| The exercise |
Recast the lines from the first one through the line containing "point(111,32)" as a Markdown table with two columns, Row and Line, leaving out any blank lines.
[Start]
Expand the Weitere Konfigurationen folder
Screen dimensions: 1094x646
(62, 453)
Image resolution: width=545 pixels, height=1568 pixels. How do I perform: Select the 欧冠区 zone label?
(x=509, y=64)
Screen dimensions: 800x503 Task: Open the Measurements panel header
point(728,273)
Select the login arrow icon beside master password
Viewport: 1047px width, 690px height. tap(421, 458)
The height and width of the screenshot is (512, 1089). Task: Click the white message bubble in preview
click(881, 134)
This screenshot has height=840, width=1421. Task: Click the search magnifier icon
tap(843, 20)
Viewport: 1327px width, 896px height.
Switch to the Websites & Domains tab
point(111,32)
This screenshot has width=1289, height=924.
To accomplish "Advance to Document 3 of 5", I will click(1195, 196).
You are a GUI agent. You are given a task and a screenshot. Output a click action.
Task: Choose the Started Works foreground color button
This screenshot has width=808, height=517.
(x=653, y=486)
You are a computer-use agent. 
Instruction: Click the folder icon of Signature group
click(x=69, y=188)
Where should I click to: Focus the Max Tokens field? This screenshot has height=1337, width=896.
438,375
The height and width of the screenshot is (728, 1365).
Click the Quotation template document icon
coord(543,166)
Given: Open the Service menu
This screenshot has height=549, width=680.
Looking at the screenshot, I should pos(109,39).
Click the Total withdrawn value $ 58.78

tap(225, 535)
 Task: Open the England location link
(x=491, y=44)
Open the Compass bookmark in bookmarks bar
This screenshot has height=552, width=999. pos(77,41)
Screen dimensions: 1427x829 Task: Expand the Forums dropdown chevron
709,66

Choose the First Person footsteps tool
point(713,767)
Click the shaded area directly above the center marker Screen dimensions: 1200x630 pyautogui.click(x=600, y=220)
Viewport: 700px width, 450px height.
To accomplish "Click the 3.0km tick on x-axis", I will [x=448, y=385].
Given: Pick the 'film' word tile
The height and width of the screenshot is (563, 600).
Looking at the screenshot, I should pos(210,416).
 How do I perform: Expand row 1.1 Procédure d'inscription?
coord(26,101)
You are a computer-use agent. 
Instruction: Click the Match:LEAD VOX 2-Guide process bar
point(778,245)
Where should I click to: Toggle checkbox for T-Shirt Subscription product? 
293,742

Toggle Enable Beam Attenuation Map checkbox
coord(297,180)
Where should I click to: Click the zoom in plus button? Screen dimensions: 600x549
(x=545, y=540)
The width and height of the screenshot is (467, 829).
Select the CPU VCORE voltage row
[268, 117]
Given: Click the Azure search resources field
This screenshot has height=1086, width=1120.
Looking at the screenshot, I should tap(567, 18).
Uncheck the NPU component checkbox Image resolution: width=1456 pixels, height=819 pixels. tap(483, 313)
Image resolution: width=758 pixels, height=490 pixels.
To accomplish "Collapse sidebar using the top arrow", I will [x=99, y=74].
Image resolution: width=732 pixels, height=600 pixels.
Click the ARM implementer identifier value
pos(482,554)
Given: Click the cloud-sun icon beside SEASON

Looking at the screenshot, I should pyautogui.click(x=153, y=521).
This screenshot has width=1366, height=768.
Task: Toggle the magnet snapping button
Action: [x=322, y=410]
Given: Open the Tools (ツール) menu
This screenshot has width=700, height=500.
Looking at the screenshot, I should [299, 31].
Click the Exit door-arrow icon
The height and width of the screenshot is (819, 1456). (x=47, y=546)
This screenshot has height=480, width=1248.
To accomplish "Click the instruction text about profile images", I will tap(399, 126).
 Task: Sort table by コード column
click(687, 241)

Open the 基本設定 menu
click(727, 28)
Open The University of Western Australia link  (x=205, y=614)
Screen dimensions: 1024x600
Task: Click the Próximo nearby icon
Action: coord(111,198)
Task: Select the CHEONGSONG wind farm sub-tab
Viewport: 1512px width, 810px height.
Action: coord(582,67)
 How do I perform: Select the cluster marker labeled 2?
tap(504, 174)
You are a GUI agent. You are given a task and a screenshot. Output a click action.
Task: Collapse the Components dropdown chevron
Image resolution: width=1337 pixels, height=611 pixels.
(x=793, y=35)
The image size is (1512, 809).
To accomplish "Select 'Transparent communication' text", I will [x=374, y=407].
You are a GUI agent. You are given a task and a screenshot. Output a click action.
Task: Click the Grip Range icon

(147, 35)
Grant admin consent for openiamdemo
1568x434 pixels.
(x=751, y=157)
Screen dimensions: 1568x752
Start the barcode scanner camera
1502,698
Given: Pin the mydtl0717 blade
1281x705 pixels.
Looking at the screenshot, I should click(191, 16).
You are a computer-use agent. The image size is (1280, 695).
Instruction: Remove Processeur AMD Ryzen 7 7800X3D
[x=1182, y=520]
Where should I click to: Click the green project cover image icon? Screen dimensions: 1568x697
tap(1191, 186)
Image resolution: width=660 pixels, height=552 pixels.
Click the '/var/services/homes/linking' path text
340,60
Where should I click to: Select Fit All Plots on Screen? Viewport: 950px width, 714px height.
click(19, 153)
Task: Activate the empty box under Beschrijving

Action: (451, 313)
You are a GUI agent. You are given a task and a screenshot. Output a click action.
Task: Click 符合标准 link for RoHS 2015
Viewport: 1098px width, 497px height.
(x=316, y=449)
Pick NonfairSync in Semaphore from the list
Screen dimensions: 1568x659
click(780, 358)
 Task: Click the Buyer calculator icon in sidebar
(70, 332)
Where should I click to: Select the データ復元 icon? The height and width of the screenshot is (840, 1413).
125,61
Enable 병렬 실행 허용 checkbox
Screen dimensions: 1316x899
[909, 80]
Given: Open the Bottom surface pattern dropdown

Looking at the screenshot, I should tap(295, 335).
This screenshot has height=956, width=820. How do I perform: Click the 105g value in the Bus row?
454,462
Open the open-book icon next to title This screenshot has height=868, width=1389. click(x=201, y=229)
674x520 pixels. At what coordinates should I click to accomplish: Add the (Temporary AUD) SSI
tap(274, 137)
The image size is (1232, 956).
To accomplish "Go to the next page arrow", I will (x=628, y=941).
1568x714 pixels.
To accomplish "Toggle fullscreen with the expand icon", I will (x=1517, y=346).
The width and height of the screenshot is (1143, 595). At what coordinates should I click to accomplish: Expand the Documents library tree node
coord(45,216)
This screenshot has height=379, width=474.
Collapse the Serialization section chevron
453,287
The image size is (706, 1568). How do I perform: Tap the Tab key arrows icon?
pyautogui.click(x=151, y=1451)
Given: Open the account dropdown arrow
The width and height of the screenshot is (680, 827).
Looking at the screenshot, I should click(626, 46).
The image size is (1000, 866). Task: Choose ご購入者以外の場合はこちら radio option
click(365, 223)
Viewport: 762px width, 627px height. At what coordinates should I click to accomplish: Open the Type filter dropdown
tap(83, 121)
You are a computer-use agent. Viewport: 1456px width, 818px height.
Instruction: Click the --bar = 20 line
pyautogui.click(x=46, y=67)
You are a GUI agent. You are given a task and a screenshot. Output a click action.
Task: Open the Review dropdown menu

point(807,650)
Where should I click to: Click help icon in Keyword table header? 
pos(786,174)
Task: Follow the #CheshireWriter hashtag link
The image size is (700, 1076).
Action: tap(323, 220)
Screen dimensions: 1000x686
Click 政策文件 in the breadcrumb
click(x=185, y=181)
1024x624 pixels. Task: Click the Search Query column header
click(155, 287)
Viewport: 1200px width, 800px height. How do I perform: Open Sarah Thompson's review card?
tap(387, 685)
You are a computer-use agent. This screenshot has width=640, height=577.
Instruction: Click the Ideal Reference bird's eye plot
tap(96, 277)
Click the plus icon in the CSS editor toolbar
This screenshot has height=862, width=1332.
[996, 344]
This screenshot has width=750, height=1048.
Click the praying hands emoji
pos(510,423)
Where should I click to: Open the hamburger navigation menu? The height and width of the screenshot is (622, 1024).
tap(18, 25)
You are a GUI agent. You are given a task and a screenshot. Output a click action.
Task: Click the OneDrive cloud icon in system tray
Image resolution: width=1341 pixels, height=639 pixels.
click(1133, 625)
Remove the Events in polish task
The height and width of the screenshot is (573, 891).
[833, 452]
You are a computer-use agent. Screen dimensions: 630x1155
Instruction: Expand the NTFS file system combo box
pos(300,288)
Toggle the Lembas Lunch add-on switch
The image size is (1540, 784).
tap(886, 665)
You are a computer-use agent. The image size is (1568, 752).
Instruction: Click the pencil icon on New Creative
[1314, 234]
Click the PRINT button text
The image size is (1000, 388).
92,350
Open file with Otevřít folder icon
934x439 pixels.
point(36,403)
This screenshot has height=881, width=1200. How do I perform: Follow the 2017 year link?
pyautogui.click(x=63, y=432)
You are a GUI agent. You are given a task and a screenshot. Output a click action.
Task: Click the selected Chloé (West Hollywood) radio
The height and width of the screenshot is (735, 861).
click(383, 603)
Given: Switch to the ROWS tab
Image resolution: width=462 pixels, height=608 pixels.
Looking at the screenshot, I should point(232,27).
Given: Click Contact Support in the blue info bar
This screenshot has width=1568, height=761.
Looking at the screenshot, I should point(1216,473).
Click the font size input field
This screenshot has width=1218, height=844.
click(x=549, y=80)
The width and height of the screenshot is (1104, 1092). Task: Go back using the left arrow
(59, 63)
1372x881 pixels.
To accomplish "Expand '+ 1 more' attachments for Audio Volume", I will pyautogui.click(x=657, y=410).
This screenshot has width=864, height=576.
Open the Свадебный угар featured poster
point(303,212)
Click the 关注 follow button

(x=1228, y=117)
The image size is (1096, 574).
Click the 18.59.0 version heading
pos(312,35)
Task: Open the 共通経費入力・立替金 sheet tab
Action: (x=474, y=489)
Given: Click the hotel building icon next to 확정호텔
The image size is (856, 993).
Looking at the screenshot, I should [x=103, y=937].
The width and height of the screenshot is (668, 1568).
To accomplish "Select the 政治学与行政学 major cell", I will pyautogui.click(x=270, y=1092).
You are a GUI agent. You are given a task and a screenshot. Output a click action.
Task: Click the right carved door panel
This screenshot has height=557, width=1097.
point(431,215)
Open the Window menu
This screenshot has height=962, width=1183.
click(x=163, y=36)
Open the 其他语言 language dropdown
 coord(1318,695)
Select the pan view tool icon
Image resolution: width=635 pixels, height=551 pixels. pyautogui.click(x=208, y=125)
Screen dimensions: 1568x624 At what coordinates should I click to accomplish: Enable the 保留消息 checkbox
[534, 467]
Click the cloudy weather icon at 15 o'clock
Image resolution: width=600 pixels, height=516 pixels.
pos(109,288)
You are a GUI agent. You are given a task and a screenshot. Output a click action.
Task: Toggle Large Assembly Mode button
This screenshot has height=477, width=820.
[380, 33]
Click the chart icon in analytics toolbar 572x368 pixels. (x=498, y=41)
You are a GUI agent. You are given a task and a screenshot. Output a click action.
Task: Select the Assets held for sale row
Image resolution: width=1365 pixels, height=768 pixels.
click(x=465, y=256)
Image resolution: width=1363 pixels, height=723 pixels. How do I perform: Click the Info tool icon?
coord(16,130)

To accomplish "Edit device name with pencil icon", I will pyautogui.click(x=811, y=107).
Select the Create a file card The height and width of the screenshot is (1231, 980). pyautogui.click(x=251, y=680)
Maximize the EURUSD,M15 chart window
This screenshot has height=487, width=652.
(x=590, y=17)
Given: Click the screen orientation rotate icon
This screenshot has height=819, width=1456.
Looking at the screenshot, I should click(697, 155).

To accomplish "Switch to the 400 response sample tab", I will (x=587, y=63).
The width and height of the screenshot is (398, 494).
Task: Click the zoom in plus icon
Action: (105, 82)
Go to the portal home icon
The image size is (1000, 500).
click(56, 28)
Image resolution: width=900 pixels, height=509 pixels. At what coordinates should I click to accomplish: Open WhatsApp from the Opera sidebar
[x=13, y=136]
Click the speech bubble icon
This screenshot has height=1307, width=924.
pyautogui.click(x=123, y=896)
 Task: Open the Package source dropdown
[End]
| Reply to the exercise |
| Row | Line |
|---|---|
| 1 | Expand the Weitere Konfigurationen folder |
| 2 | Screen dimensions: 1094x646 |
| 3 | (62, 453) |
| 4 | Image resolution: width=545 pixels, height=1568 pixels. How do I perform: Select the 欧冠区 zone label? |
| 5 | (x=509, y=64) |
| 6 | Screen dimensions: 800x503 Task: Open the Measurements panel header |
| 7 | point(728,273) |
| 8 | Select the login arrow icon beside master password |
| 9 | Viewport: 1047px width, 690px height. tap(421, 458) |
| 10 | The height and width of the screenshot is (512, 1089). Task: Click the white message bubble in preview |
| 11 | click(881, 134) |
| 12 | This screenshot has height=840, width=1421. Task: Click the search magnifier icon |
| 13 | tap(843, 20) |
| 14 | Viewport: 1327px width, 896px height. |
| 15 | Switch to the Websites & Domains tab |
| 16 | point(111,32) |